We vote and pay our taxes, sure, and renew our driver’s licenses every six years. But we don’t commit crimes. Family members thankfully are healthy and don’t need government assistance. We don’t get involved in politics, but trust our legislators to be people of integrity and to look out for us.
Boy, have we had one pulled over on us.
A series of stories by our McClatchy friends at the Kansas City Star this week, which also ran in The Eagle, revealed a culture of secrecy in Kansas government so strong that it makes one wonder how we’ve survived it.
From the governor’s office to local agencies, the series showed we live in one of the most secretive states in America. Government’s nature of hiding facts from its people has seeped into many areas, enabling state and local agencies to act without oversight and conduct business as if the people they’re supposed to serve are instead adversaries.
Among the findings in the series:
▪ The Legislature’s brazen ways of introducing bills without an author’s name is outdone only by its shameful “gut-and-go” system of stripping language from a bill and inserting far different language without a hearing or time for opposition to realize what’s happening. A bill about road construction on Monday could be about wind farms by Friday, and could be passed before anyone outside the chamber realizes.
▪ The Kansas Department for Children and Families seems more interested in covering its own tail than the families it is committed to serving. Social workers are told to get families not to talk publicly about cases. They are told to shred notes about critical cases. Mistakes are swept away instead of being noted so others don’t make the mistake again. Former DCF workers complain of a culture where media attention is more of a worry than helping children.
▪ The privatization of KanCare, the state’s Medicaid system, has created a culture in which contractors attempt to get patients or their families to sign off on care plans with far less coverage than their current plan. Patients are sometimes asked to sign a blank online page without knowing the new plan.
▪ Kansas allowed $530 million in tax credits in 2015, but the state won’t disclose what individuals and businesses received the credits. (By comparison, that’s $132 million more than this year’s public safety budget.) Not even legislators get to see a list of tax credits. Missouri’s list of tax credits can be easily found online.
▪ When a law-enforcement officer shoots and kills someone, his name won’t be released and his body-camera video doesn’t have to be made public as an exception to the Kansas Open Records Act. A Wichita family had to sue to find out the name of the police officer who shot their son in 2015.
To this point, there’s little being done by lawmakers to unlock the secrecy. It will take a shift in culture by many Kansans to bring change and let the light in on state government. Citizens have to commit themselves to taking an active role in the oversight of our elected leaders and state agencies.
The first way to do that is by being informed. Keep up with media reports on government efficiency. Subscribe to newsletters from lawmakers and the groups that act as watchdog groups for those lawmakers – take a look at both sides and make up your mind. Write to a lawmaker with your viewpoint on an issue.

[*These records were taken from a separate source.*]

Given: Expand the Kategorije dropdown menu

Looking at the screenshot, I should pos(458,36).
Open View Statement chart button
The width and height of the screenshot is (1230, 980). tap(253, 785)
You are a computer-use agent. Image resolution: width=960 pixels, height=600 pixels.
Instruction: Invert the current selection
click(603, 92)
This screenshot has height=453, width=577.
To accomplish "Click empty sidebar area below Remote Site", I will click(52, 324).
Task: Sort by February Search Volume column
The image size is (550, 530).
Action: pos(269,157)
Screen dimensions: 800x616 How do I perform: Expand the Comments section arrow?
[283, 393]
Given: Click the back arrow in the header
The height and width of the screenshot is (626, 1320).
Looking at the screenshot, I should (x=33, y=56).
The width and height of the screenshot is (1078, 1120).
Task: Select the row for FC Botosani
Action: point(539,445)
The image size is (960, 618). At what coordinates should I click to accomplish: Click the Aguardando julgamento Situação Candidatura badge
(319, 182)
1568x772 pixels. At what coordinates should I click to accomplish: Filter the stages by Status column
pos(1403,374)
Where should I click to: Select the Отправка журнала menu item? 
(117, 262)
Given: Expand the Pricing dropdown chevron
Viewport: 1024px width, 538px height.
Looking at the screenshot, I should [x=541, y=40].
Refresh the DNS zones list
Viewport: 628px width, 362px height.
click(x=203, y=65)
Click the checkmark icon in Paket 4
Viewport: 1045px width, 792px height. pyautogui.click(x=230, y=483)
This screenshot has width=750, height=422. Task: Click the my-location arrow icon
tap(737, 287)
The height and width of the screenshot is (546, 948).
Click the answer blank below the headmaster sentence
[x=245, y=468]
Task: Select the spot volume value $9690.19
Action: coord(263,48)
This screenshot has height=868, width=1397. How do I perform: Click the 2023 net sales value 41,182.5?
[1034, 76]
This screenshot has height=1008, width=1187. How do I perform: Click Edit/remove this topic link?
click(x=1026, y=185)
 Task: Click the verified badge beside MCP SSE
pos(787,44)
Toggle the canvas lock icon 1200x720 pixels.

There’s no better time than now, months away from the 2018 primaries for statewide and local elections. Kansas primaries, particularly on the Republican side, are often as or more important than the general election, so learn about the candidates and their views – especially how they feel about secrecy within the legislature. If their views aren’t known, write and ask them. Kansas elects a governor in less than a year. Make it someone with an unmistakable desire to open and clean up state government.
There are two more keys to reduce secrecy in Kansas government: integrity and guilt. The Star series did more to spotlight stealthy and unaccounted government than thousands of constituent letters (though those never hurt). The legislature and so many state agencies have been called out by these reports, we can only hope those who work in Kansas government and want sunshine on their work can be heard. Maybe those who prefer hidden government can be guilted into working openly.
Hidden agendas have for too long dominated the priorities of state government. It can get better incrementally, but only if Kansans inside and outside public office take stands against the status quo. It’s not making us better.